Quais são os desafios específicos para países como o Brasil em criar empregos bons e bem remunerados? Quais são as áreas da economia que merecem mais atenção, não apenas do governo, mas também do setor privado?
O Brasil parte de algumas vantagens importantes. Tem uma rede de instituições como Senai e Sebrae que fornecem treinamento técnico e estimulam a produtividade em pequenos estabelecimentos. O país tem uma excelente tradição de empreendedorismo e um forte estabelecimento empresarial. Esses recursos poderiam ser reorientados e mobilizados para o tipo de inclusão produtiva que descrevi.
Governos muitas vezes são ineficazes e podem ser capturados por grupos de pressão. Mas isso não foi menos verdadeiro sob o neoliberalismo.
O governo Joe Biden nos EUA lançou políticas industriais para acelerar a transição para uma economia verde e reduzir a dependência de importações da China em setores estratégicos de alta tecnologia. Mas o senhor é crítico de alguns aspectos dessas iniciativas. Pode explicar suas ressalvas?
Eu apoio, em geral, a abordagem do presidente Biden para a política econômica e as políticas industriais de sua administração. Mas tenho duas críticas. Uma é que essas políticas industriais não são suficientemente conscientes do fato de que investimentos em indústria avançada farão pouco para criar bons empregos. Estes são setores da economia que requerem muita habilidade e capital intensivo. E mesmo que a indústria seja realocada para os EUA, a maior parte dos novos empregos ainda será criada em serviços. Em segundo lugar, preocupa-me que o governo dos EUA esteja, às vezes, adotando uma postura econômica agressiva contra a China. Ele exagera a extensão em que a China representa uma ameaça à segurança nacional dos EUA. Ao tentar minar as capacidades tecnológicas da China e buscar reafirmar a primazia dos EUA, essas políticas (como os controles de exportação de semicondutores) inflamam as tensões com a China sem necessariamente tornar os EUA mais seguros.

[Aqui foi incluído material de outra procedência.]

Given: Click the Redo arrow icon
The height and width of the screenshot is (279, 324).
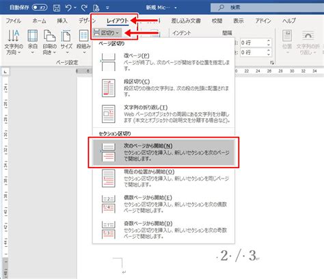Looking at the screenshot, I should 84,8.
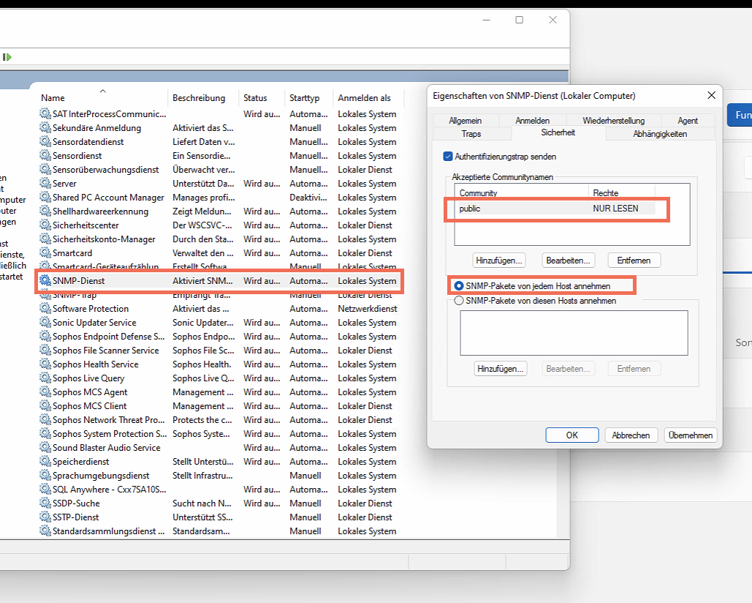Click the gear icon beside SNMP-Dienst

tap(45, 281)
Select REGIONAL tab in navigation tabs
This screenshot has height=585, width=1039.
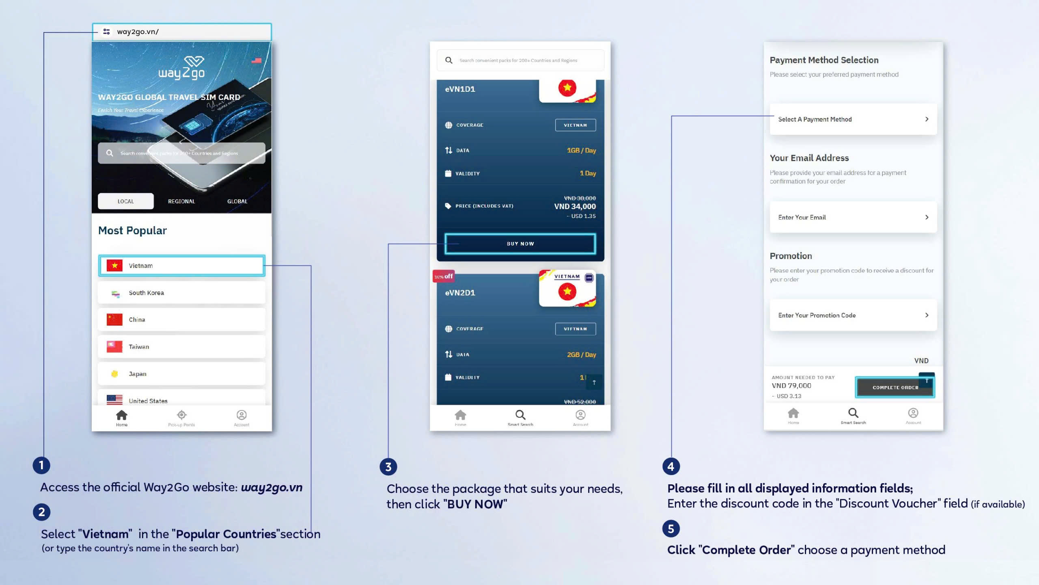click(x=181, y=201)
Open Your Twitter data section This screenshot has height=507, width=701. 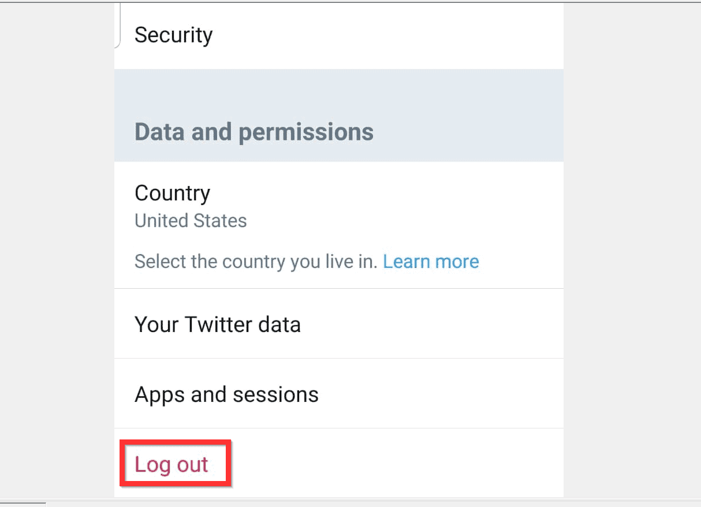click(x=218, y=324)
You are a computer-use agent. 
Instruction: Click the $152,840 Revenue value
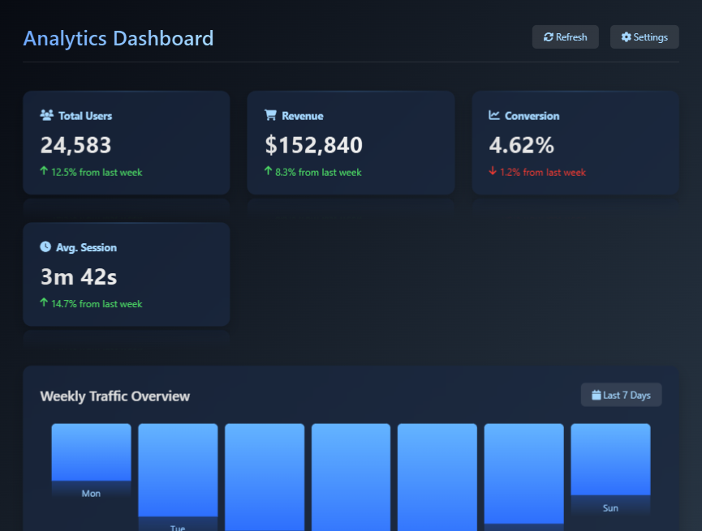313,145
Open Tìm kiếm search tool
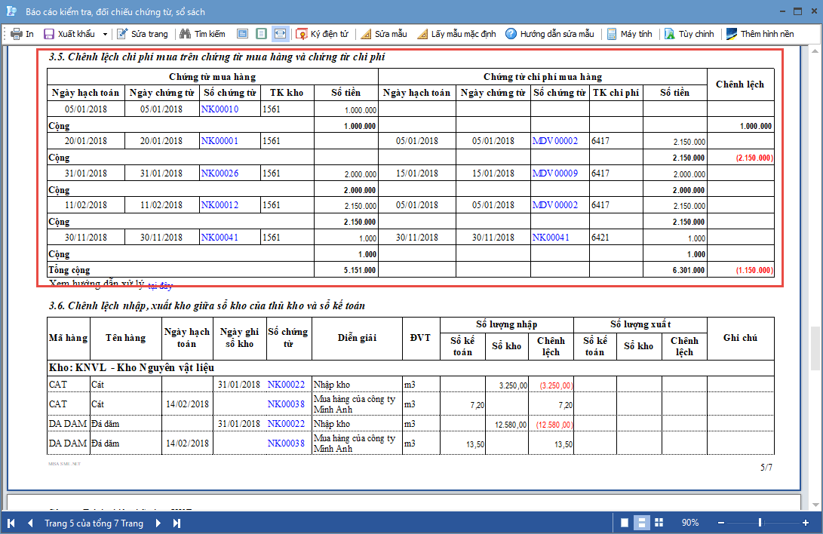 (202, 34)
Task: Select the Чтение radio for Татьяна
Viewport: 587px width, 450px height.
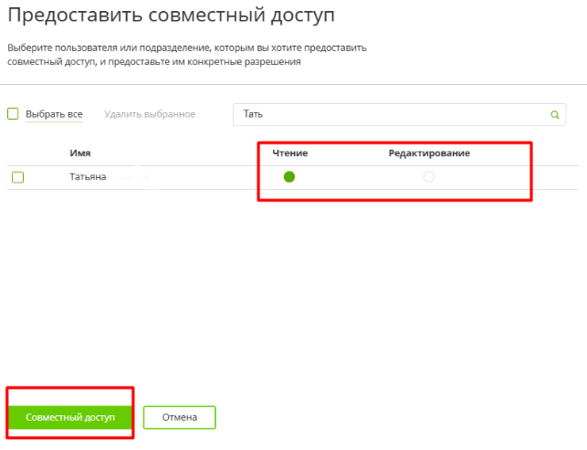Action: pos(289,177)
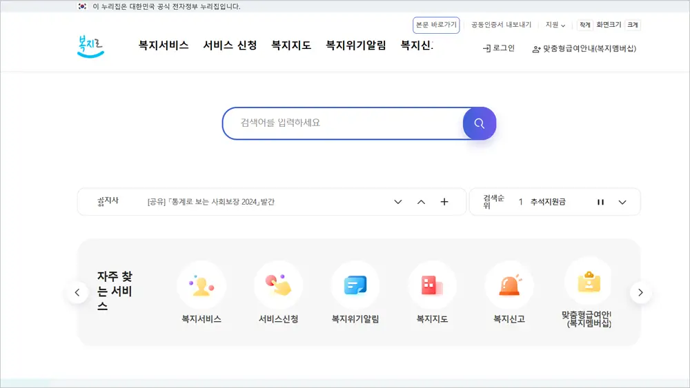Click the 로그인 login link
This screenshot has width=690, height=388.
click(499, 48)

Quais são os riscos implicados por essa abordagem?
Estou muito preocupado que a competição geopolítica entre os EUA e a China transforme a economia mundial em um tipo de jogo de soma zero - sempre que um lado vencer, o outro lado deve ter perdido. Isso transforma a interdependência econômica em uma arma em vez de uma fonte de ganhos mútuos. O resultado será menos prosperidade e mais conflito. Por essa razão, argumentei que as grandes potências devem encontrar maneiras de se acomodarem umas às outras - garantir que seus interesses de segurança e econômicos centrais sejam protegidos, mas fazê-lo de maneiras bem-calibradas e não explicitamente agressivas. Para tomar um exemplo-chave, os EUA podem ter suas razões para manter certas empresas chinesas fora de suas cadeias de abastecimento devido a preocupações de segurança ou de privacidade. Mas transformar isso em uma guerra econômica para tentar excluir o acesso da China a tecnologias avançadas, impedir seu avanço tecnológico e minar sua economia é simplesmente contraproducente.